Based on the results from the preliminary screen, we decided to carry out dose-response experiments at 37 °C for Invader probes ON1:ON4, ON1:ON8, and ON1:ON12, which feature a single 2, 4, or 9 bulge, using the electrophoretic mobility shift assay described above to determine C50 values, i.e., the probe concentrations that result in 50% recognition of DH1 (Fig. 3). These probes were selected because they i) display moderate-to-high dsDNA-recognition efficiency, ii) facilitate a comparison between different bulge chemistries, and iii) consume a minimal amount of bulge monomers.
Figure 3.
Dose-response curves for DH1-recognition using conventional and select single-bulge Invader probes at 37 °C. For experimental conditions, see Figure 2. For representative gel electrophoretograms, see Fig. S7†.

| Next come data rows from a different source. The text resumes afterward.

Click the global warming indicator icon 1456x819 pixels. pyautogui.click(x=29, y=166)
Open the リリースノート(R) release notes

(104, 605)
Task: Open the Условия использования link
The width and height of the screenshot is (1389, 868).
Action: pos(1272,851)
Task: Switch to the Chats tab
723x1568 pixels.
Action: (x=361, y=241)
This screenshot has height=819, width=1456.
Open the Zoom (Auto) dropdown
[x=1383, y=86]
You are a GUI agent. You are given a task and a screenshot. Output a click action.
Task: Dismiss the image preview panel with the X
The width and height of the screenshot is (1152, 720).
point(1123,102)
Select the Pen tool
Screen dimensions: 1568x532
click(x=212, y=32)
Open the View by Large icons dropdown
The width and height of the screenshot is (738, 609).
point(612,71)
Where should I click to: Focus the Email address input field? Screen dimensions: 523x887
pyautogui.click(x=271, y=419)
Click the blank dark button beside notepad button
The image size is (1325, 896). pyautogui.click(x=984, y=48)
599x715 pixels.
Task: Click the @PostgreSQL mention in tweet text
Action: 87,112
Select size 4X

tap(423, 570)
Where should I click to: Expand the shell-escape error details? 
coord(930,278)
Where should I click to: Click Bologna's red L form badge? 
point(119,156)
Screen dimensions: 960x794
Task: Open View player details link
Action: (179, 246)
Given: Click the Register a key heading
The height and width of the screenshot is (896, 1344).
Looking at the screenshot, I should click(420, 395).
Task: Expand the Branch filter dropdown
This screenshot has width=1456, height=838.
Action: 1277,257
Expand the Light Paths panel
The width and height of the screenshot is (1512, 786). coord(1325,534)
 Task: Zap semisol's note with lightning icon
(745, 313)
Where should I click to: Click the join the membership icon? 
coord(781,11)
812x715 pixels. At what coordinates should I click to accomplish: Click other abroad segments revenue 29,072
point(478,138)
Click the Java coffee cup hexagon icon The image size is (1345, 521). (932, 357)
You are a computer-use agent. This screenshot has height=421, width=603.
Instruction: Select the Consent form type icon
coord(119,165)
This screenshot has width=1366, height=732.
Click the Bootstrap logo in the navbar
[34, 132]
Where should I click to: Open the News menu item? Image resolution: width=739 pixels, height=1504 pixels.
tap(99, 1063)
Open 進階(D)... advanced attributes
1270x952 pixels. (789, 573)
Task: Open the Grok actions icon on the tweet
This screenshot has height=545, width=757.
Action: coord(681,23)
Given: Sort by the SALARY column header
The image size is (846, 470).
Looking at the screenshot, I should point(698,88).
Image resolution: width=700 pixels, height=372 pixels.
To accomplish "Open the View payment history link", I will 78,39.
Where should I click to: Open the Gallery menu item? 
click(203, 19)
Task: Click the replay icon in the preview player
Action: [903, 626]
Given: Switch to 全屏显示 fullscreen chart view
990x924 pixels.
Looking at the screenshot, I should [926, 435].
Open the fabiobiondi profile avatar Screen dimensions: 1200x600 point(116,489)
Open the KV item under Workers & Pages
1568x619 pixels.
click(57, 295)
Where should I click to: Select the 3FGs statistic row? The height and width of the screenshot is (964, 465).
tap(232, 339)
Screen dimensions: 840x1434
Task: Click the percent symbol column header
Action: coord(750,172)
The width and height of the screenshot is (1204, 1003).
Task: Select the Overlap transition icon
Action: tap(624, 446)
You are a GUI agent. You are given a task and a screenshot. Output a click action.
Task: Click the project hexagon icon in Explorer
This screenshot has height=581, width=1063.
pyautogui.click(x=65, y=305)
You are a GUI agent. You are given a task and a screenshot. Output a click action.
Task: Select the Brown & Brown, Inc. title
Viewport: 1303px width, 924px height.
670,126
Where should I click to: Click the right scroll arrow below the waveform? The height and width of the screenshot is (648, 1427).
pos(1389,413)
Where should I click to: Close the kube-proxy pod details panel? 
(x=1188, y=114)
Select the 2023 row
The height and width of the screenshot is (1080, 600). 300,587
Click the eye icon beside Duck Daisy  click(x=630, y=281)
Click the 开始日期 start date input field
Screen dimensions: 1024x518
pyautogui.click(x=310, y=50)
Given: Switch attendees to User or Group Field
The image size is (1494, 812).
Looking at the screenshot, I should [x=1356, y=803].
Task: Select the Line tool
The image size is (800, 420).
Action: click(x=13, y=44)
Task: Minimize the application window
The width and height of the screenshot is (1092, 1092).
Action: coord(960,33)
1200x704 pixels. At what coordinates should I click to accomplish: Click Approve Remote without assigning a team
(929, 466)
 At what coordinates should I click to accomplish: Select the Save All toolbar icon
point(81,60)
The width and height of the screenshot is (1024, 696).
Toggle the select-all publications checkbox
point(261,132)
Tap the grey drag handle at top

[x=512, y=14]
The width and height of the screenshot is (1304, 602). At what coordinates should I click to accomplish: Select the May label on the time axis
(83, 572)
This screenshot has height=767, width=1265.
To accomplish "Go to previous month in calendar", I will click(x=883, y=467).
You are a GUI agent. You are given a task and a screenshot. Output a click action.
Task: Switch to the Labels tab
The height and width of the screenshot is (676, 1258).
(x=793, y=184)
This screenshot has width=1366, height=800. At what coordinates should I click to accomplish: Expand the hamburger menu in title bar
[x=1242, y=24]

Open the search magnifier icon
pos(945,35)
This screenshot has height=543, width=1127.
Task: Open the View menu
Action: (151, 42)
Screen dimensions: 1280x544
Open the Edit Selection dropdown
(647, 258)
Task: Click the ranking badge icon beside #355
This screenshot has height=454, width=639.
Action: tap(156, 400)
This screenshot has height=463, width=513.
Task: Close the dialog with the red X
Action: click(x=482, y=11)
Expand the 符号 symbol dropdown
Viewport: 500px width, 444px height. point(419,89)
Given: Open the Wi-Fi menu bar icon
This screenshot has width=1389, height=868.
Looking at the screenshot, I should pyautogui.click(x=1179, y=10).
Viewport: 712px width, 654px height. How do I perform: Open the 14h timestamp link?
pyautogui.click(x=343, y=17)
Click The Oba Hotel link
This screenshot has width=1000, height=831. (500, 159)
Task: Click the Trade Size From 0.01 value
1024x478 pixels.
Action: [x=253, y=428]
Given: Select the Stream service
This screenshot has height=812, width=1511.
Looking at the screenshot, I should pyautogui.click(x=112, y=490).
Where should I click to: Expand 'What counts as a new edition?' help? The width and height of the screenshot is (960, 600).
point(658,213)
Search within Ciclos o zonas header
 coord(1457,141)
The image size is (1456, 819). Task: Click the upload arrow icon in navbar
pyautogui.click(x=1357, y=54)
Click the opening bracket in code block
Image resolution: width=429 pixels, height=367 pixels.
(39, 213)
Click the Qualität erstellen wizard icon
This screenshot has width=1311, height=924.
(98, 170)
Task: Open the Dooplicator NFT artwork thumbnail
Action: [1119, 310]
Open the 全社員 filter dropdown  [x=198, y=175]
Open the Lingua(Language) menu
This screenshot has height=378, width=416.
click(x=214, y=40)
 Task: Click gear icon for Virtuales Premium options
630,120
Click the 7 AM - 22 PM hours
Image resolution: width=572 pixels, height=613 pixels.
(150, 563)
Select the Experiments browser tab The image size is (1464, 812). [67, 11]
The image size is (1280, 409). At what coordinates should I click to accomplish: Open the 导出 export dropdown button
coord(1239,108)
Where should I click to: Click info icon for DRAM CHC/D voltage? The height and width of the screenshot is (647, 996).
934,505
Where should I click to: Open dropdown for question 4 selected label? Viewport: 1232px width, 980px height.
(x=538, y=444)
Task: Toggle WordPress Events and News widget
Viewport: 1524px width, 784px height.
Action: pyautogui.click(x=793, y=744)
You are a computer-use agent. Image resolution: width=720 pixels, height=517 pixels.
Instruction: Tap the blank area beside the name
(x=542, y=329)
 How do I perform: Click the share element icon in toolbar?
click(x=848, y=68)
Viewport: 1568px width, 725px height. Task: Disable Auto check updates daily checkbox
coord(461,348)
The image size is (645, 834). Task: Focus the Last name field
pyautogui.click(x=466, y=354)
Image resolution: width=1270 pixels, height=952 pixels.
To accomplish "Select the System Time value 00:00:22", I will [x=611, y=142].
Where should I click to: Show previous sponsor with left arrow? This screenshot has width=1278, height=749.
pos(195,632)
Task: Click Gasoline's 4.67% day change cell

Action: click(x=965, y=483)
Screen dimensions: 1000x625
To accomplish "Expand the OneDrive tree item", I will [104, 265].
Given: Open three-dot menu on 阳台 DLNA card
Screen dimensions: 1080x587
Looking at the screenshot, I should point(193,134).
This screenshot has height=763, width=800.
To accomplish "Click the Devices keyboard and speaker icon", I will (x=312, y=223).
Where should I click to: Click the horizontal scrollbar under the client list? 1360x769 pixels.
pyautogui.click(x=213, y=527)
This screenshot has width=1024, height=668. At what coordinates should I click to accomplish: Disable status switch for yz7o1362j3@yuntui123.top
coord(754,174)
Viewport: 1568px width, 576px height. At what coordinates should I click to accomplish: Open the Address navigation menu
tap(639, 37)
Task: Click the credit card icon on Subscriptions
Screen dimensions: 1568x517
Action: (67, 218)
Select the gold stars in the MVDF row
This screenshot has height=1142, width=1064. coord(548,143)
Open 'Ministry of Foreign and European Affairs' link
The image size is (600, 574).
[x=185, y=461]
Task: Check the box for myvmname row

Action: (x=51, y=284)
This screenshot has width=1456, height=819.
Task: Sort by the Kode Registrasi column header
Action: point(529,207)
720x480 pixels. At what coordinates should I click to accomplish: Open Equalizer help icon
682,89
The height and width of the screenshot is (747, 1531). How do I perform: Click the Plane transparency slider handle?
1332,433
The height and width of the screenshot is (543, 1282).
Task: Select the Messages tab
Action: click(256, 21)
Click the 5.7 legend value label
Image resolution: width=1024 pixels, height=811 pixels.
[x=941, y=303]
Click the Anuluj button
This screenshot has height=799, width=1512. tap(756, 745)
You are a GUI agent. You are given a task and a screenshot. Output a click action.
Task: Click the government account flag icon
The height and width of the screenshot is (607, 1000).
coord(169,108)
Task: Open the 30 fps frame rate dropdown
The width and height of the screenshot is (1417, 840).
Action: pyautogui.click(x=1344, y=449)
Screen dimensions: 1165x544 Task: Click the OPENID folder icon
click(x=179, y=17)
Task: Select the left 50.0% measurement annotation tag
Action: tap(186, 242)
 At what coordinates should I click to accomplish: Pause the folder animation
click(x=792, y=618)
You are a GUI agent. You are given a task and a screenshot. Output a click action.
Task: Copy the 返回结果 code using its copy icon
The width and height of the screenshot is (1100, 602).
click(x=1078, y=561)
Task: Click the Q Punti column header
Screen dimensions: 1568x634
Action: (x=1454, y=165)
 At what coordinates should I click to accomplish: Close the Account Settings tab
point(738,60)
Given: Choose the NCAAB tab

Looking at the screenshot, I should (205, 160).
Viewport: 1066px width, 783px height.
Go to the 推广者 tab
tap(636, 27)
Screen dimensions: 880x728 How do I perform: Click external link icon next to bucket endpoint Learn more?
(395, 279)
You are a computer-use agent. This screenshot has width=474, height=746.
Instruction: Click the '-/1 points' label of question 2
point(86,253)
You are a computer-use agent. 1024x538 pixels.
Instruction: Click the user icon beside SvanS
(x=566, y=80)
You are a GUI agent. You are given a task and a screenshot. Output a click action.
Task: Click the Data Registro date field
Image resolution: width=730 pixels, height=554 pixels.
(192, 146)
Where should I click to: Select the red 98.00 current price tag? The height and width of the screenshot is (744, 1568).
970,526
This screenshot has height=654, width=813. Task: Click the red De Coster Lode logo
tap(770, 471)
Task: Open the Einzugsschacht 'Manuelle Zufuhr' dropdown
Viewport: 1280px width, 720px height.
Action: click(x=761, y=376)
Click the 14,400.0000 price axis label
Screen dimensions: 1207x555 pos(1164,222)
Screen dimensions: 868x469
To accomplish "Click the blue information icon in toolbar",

The single-bulge Invader probes display C50 values of 1.5, 3.3, and 10.2 μM for ON1:ON12, ON1:ON8 and ON1:ON4, respectively, whereas the conventional Invader probe ON1:ON2 displays a C50 value of 3.9 μM. Interestingly, while displaying similar C50 values, ON1:ON8 comprising a 4 bulge, results in more efficient DH1-recognition at low probe excess than conventional Invader probe ON1:ON2 (i.e., ~24% versus ~6% for ON1:ON8 and ON1:ON2, respectively, at 10-fold molar probe excess). Importantly, the results suggest that introduction of a single central 9 bulge is advantageous for recognition of mixed-sequence dsDNA targets by Invader probes.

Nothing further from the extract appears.